> [Records shown]:
------------------------------------

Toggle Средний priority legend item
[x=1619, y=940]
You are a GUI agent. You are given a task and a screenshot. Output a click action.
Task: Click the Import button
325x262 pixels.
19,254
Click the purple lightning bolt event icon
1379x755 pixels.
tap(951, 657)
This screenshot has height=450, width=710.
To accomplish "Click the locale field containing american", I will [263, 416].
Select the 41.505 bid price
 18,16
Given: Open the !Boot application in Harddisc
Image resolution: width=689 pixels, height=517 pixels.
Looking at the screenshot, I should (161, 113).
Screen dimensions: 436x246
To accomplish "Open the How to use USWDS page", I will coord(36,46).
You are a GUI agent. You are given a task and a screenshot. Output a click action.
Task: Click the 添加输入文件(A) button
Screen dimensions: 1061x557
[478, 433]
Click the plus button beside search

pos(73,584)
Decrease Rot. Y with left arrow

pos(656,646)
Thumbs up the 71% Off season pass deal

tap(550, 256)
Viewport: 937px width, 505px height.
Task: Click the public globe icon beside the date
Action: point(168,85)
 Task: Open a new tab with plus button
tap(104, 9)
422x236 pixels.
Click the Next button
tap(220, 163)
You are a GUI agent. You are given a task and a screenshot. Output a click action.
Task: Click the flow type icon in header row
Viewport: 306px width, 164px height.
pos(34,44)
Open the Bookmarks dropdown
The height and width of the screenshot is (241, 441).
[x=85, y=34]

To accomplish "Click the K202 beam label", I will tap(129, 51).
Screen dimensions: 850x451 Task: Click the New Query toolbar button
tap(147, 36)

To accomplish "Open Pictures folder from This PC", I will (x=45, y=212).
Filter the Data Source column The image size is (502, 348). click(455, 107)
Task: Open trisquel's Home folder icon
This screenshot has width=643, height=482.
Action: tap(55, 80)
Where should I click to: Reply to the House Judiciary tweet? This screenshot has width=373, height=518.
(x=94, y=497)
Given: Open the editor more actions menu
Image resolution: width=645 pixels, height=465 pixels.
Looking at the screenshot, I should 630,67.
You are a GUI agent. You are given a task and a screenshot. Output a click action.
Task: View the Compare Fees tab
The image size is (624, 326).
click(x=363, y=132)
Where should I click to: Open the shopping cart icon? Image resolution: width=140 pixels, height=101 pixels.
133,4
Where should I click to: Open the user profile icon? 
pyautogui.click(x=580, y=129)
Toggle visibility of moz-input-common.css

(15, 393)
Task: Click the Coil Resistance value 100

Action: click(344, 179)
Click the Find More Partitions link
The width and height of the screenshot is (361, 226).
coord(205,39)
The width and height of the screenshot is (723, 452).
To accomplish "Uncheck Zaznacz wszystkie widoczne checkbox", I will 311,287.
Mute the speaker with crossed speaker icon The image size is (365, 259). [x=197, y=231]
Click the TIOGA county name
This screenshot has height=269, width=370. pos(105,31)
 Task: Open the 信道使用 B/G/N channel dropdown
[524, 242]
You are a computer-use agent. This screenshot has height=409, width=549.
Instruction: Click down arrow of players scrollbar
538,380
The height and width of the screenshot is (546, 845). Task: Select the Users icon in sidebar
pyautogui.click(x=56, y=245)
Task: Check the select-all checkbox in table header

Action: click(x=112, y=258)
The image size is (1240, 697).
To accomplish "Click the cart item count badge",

------------------------------------

> [What you need to do]: Rewrite every one of the records above, changing "GUI agent" to "desktop agent" and leaving everything else unchanged.

> [Reply to the exercise]:
Toggle Средний priority legend item
[x=1619, y=940]
You are a desktop agent. You are given a task and a screenshot. Output a click action.
Task: Click the Import button
325x262 pixels.
19,254
Click the purple lightning bolt event icon
1379x755 pixels.
tap(951, 657)
This screenshot has height=450, width=710.
To accomplish "Click the locale field containing american", I will [263, 416].
Select the 41.505 bid price
 18,16
Given: Open the !Boot application in Harddisc
Image resolution: width=689 pixels, height=517 pixels.
Looking at the screenshot, I should (161, 113).
Screen dimensions: 436x246
To accomplish "Open the How to use USWDS page", I will coord(36,46).
You are a desktop agent. You are given a task and a screenshot. Output a click action.
Task: Click the 添加输入文件(A) button
Screen dimensions: 1061x557
[478, 433]
Click the plus button beside search

pos(73,584)
Decrease Rot. Y with left arrow

pos(656,646)
Thumbs up the 71% Off season pass deal

tap(550, 256)
Viewport: 937px width, 505px height.
Task: Click the public globe icon beside the date
Action: point(168,85)
 Task: Open a new tab with plus button
tap(104, 9)
422x236 pixels.
Click the Next button
tap(220, 163)
You are a desktop agent. You are given a task and a screenshot. Output a click action.
Task: Click the flow type icon in header row
Viewport: 306px width, 164px height.
pos(34,44)
Open the Bookmarks dropdown
The height and width of the screenshot is (241, 441).
[x=85, y=34]

To accomplish "Click the K202 beam label", I will tap(129, 51).
Screen dimensions: 850x451 Task: Click the New Query toolbar button
tap(147, 36)

To accomplish "Open Pictures folder from This PC", I will (x=45, y=212).
Filter the Data Source column The image size is (502, 348). click(455, 107)
Task: Open trisquel's Home folder icon
This screenshot has width=643, height=482.
Action: tap(55, 80)
Where should I click to: Reply to the House Judiciary tweet? This screenshot has width=373, height=518.
(x=94, y=497)
Given: Open the editor more actions menu
Image resolution: width=645 pixels, height=465 pixels.
Looking at the screenshot, I should 630,67.
You are a desktop agent. You are given a task and a screenshot. Output a click action.
Task: View the Compare Fees tab
The image size is (624, 326).
click(x=363, y=132)
Where should I click to: Open the shopping cart icon? Image resolution: width=140 pixels, height=101 pixels.
133,4
Where should I click to: Open the user profile icon? 
pyautogui.click(x=580, y=129)
Toggle visibility of moz-input-common.css

(15, 393)
Task: Click the Coil Resistance value 100

Action: click(344, 179)
Click the Find More Partitions link
The width and height of the screenshot is (361, 226).
coord(205,39)
The width and height of the screenshot is (723, 452).
To accomplish "Uncheck Zaznacz wszystkie widoczne checkbox", I will 311,287.
Mute the speaker with crossed speaker icon The image size is (365, 259). [x=197, y=231]
Click the TIOGA county name
This screenshot has height=269, width=370. pos(105,31)
 Task: Open the 信道使用 B/G/N channel dropdown
[524, 242]
You are a computer-use agent. This screenshot has height=409, width=549.
Instruction: Click down arrow of players scrollbar
538,380
The height and width of the screenshot is (546, 845). Task: Select the Users icon in sidebar
pyautogui.click(x=56, y=245)
Task: Check the select-all checkbox in table header

Action: click(x=112, y=258)
The image size is (1240, 697).
To accomplish "Click the cart item count badge",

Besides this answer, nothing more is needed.